When contacted by Newsday on Friday last week, Shivon Scipio recalled the morning when little Samyiah started experiencing the seizures.

Scipio said the incident happened when her daughter woke her up for a birthday hug.

She said she first noticed something was wrong when Samyiah sounded congested.

"She told me 'Mommy I'm good,' and that's how I know something is wrong, she doesn't want me to worry, so she says she is good.

"Whenever she has a seizure she turns her head to the left, and I noticed that happened and she can't control her body. Then she started vomiting."

While she did not want to panic, Scipio said she quickly packed a bag and called an ambulance for help. She was told the nearest ambulance was in Port of Spain.

Scipio then went with her daughter to a worker at a nearby property to ask for help in getting them to the hospital.

While leaving the street, she noticed a passing police car. The officers, PC Alister David and WPC Merissa Wright-Garib, just finished night-shift duties that morning and were on their way to Port of Spain on assignment when they saw the driver of the car with Scipio and her daughter flagging them down.

PC Alister David, was one of two officers who helped take Shivon Scipio and her four-year-old daughter Samyiah Miracle Ramkissoon to the Sangre Grande hospital when she began suffering with seizures on January 5. Photo courtesy TTPS

This happened on the Cunapo Main Road, Sangre Grande, near the SWAHA Hindu College, as parents dropped their children off to school leading to heavy congestion.

While the officers were able to escort Scipio and Samyiah for some distance, they quickly realised the driver was having trouble keeping up.

When contacted for comment, David said he made a decision to take mother and daughter in the police car.

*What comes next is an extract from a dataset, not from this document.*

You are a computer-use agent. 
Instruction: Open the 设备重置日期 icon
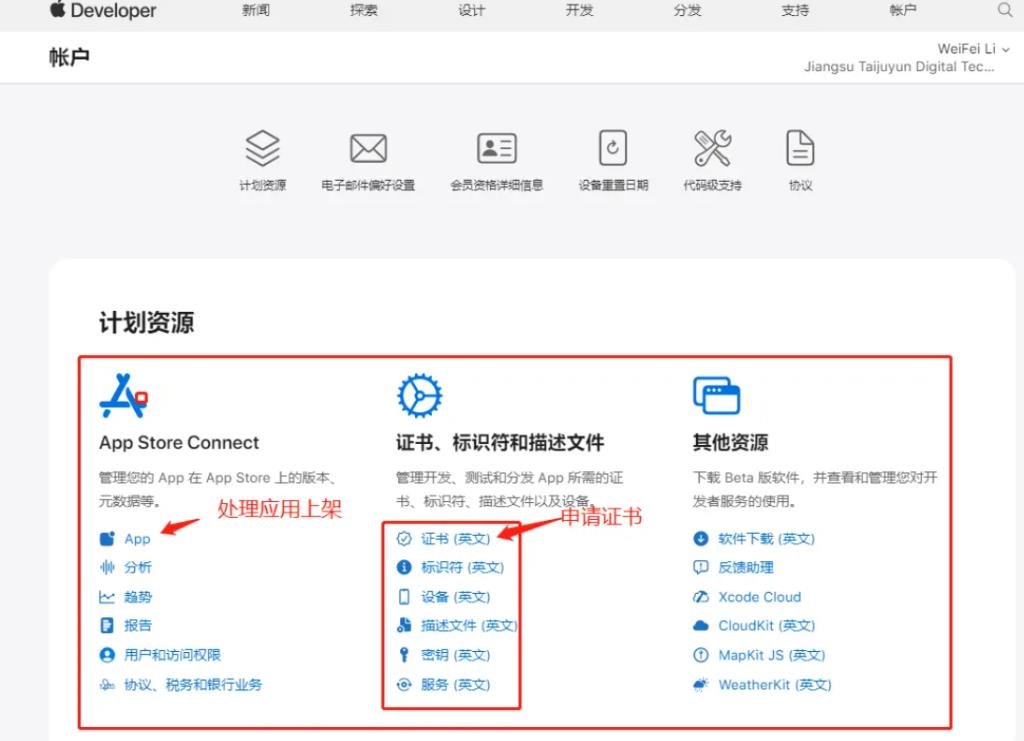[612, 149]
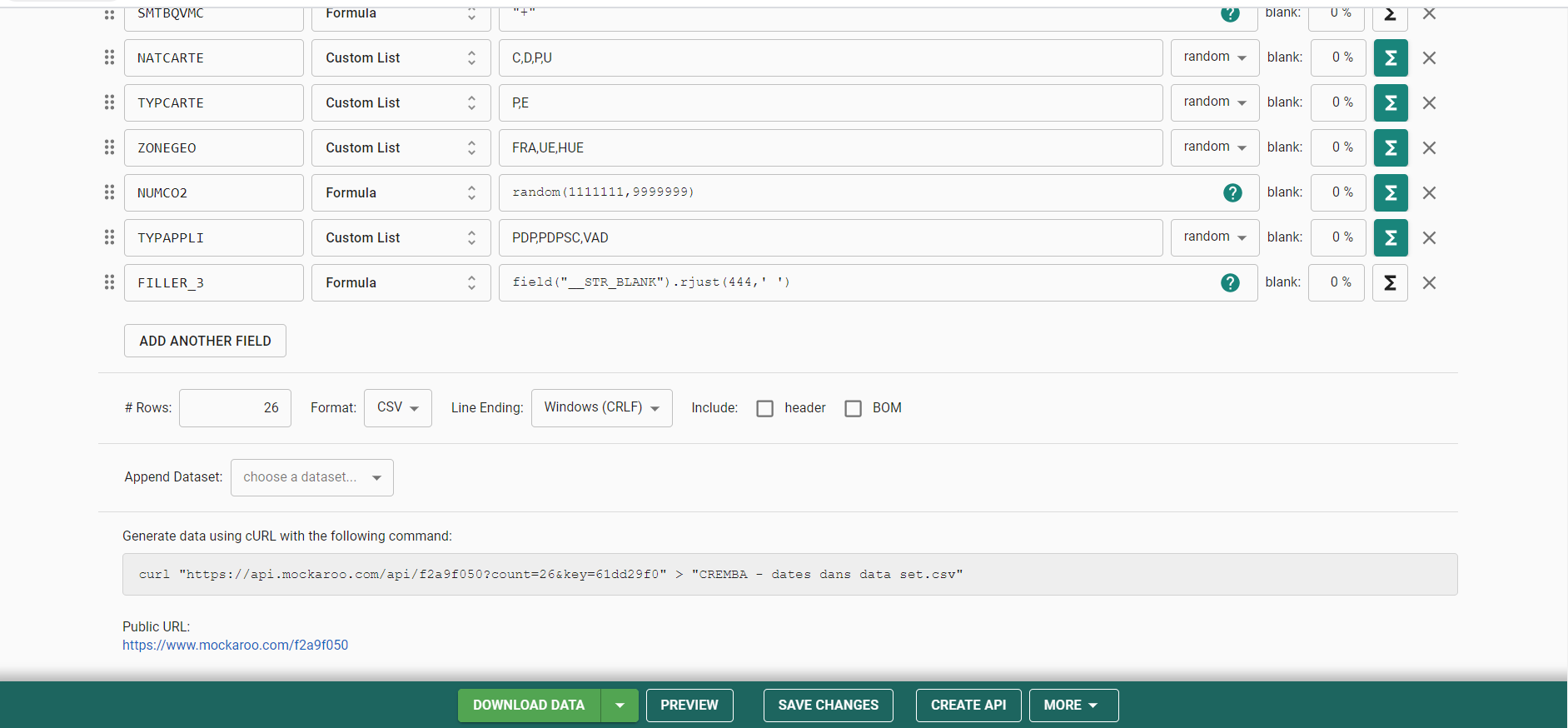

"I stopped and told him, 'Hear what, let the mother and the child come in the (police) car so we can reach faster,'

"I've had to drive through traffic to respond to other incidents, but never with a child in the same vehicle. So seeing how the mother was reacting, seeing how the child was unresponsive, the only thing on my mind was to get to the hospital.

"My daughter is two years old, so yeah. You think about your own children in a situation like that."

Scipio praised David's driving skills, noting that he was able to safely maneuvre in and out of traffic while taking them to the hospital.

"Sometimes someone would be driving and you would feel a little frightened, it wasn't like that with him.

"They (the officers) were asking questions, making sure we were okay, and I was really comfortable with the driver. He was doing that really good. He made sure we got there in no time."

Scipio also thanked the doctors and staff at the Sangre Grande Hospital for their quick response in treating Samyiah, as the examination room became so filled with doctors it was difficult for her to find space to stand.

She said even after getting to the hospital, David and Wright-Garib stayed with her and continued to check in on her and Samyiah that afternoon and onwards.

"They might look at it as something simple, just giving a child a drop to the hospital. For me it was so much more because her oxygen was low and her heart rate was high.

"I am grateful because there were times I tried stopping police and they didn't stop, but these two officers... sometimes you just feel like there are angels among us.

"That's what the experience was like.

"I am grateful and so is Samyiah."

When contacted, Wright-Garib said while she appreciated all the thanks she and David received from the public, it was part of her duty.

WPC Merissa Wright-Garib, was one of two officers who helped take four-year-old Samyiah Miracle Ramkissoon and her mother Shivon Scipio when Samyiah began suffering from seizures on January 5. Photo courtesy TTPS

She also thanked the doctors and even other drivers that morning for their consideration in pulling to the side of the street so they could get to the hospital.

She said these gestures, while simple, were important and hoped the sense of community could continue to help others.

"I think this is something that we need to kind of come back to – first of all God, and this simple respect, this love and benevolence, this sense of community.

"Anything that happens it's not one person alone. Whether good or bad, it comes back to the community.

"The doctors and nurses, the custodians at the hospital, even the drivers who would have pulled to the side of the road.

"Even the driver of the van who I later found out had no relation to the girl, he was willing to lend assistance so it's really a community thing people came forward to render assistance and aid so it's really community it all comes down to love."

Scipio said Samyiah was discharged from the hospital the following evening, when she was well enough to walk, and is at home recuperating.